Machine learning from sample libraries could be the key to improving the physical models and speeding up the design process. Not only can optimisation approaches be used to select parameter values such that the output of the model matches samples, the accuracy of such an approach will give us insight into the limitations of a model. It also provides the opportunity to explore the overall performance of different physical modelling approaches, and to find out whether a model can be generalised to cover a large number of sounds, with a relatively small number of exposed parameters.
This work will explore such approaches. It will build on recent high impact research from the team in relation to optimisation of sound effect synthesis models. Existing physical models will be used, with parameter optimisation based on gradient descent. Performance will be compared against recent neural synthesis approaches, that often provide high quality synthesis but lack a physical basis.
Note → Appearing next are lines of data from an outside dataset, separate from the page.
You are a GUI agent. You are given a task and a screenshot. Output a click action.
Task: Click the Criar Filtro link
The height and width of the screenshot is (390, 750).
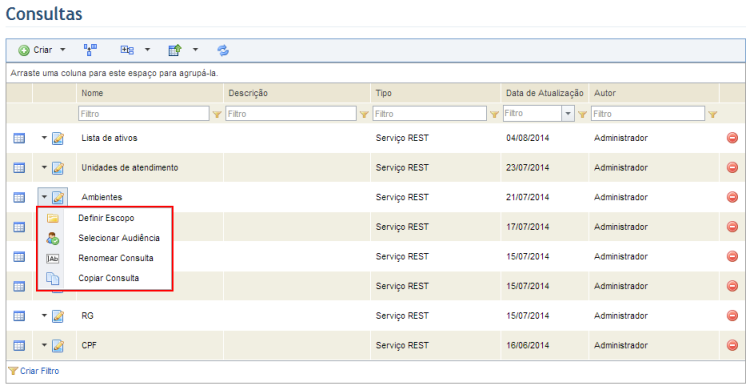pos(40,371)
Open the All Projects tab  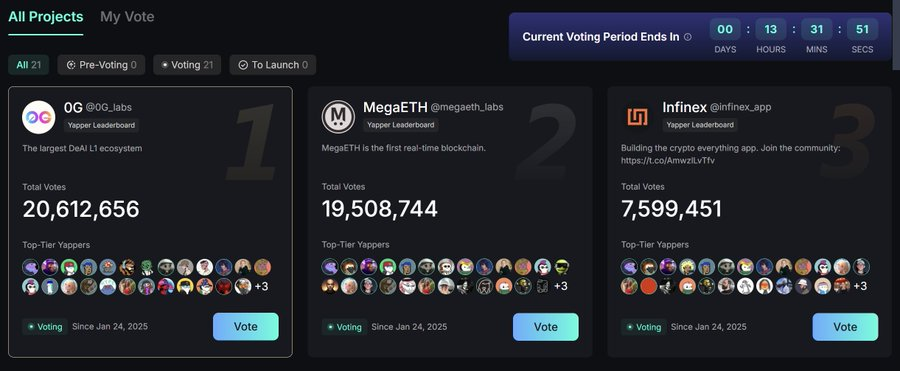coord(45,17)
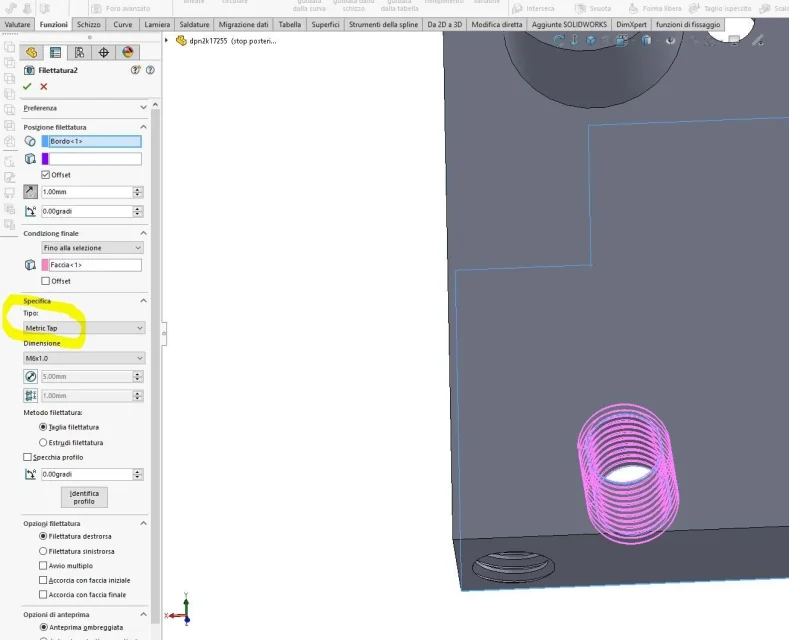Confirm thread with green checkmark
789x640 pixels.
(27, 87)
It will also seek to measure the extent to which entire sample libraries could be replaced by a small number of physical models with parameters set to match the samples in the library.
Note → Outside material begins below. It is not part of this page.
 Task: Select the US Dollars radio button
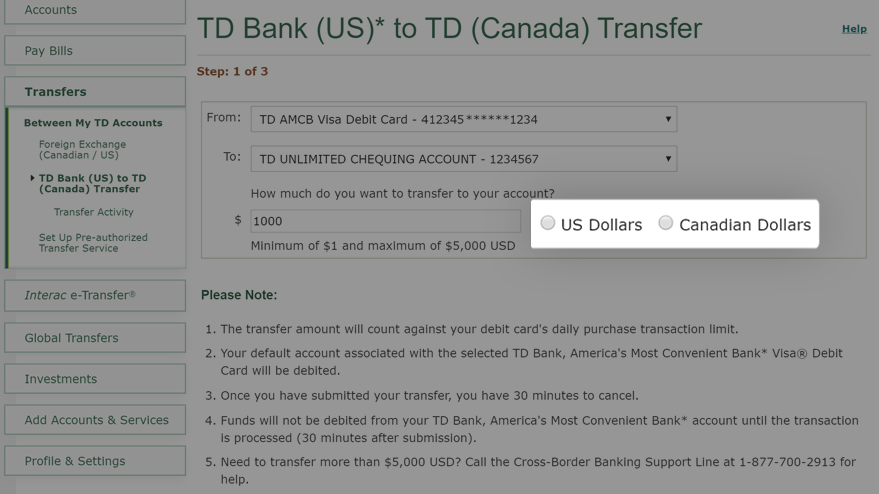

The student will have the opportunity to work closely with research engineers from the start-up company Nemisindo, though will also have the freedom to take the work in promising new directions. Publishing research in premier venues will be encouraged.
The project can be tailored to the skills of the researcher, and has the potential for high impact.
Intelligent audio production for the hearing impaired
Supervisor: Josh Reiss
Eligible funding schemes: S&E Studentships for Underrepresented Groups, International PhD Funding Scheme
This project will explore new approaches to audio production to address hearing loss, a growing concern with an aging population. The overall goal is to investigate, implement and validate original strategies for mixing audio content such that it can be delivered with improved perceptual quality for hearing impaired people.
Music content is typically recorded as multitracks, with different sound sources on different tracks. Similarly, soundtracks for television and radio content typically have dialogue, sound effects and music mixed together with normal-hearing listeners in mind. But a hearing impairment may result in this final mix sounding muddy and cluttered. The research team here have made strong advances on simulating hearing loss, understanding how to mix for hearing loss, and attempting to automatically deliver enhanced mixes for hearing loss. But these initial steps identified many unresolved issues and challenges. Why do hearing loss simulators differ from real world hearing loss, and how can this be corrected? How should hearing loss simulators be evaluated and how should they be used in the music production process? What is the best approach to mix audio content to address hearing loss? These questions will be investigated in this project.
The project can be tailored to the skills of the researcher, and has the potential for high impact.